Cargo Accident – I investigated Emery 17, accident number DCA00MA026. Of the Board Members at the time, only Member John Goglia took the investigation the full distance, insisting on a proper hearing. The results of that investigation should have had long term results that should have shaken the aviation community to its core, possibly preventing later air disasters. Why? Because cargo accidents happen in the same airplanes, at the same airports and in the same air space used by passenger airlines; they are affected by the same consequences of that industry.

The NTSB needs to take this accident seriously … very seriously.
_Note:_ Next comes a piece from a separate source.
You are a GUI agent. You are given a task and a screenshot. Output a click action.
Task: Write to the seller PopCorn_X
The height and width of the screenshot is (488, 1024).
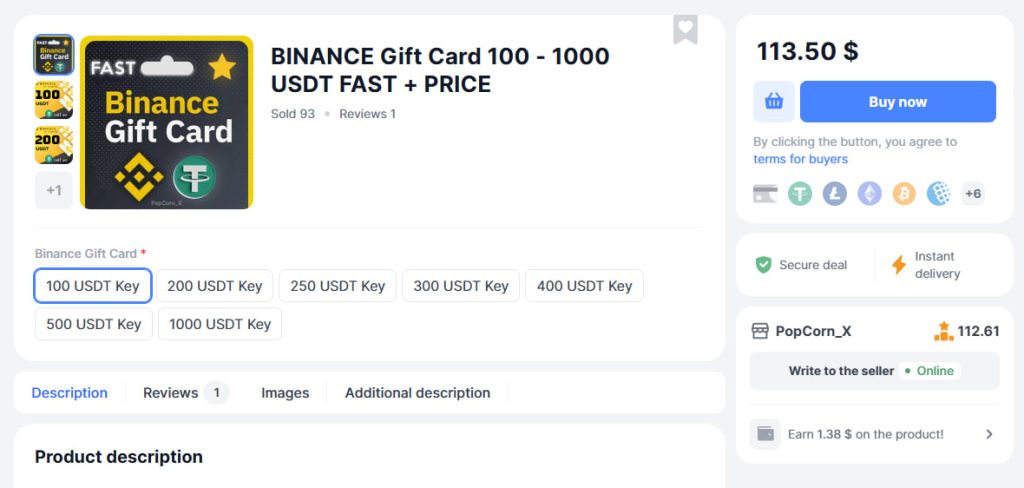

They need to not only determine probable cause, but they must determine root cause. This accident can’t be about the number of people killed, but about how this affects the entire community; how what is found affects everyone’s safety.

Then there is that four-second amateur video. This video is only a tool, nothing more; a video that supports the investigation, not an investigation that supports the video. The NTSB must not make the same mistake that they made with National Air Cargo flight 102’s amateur video. These videos don’t show the accidents; they show what took place after the accident began.

This accident investigation has just begun. Let us all be professional, compassionate, patient and exercise common sense. We, the aviation community, demand it. The families of the deceased? They deserve it.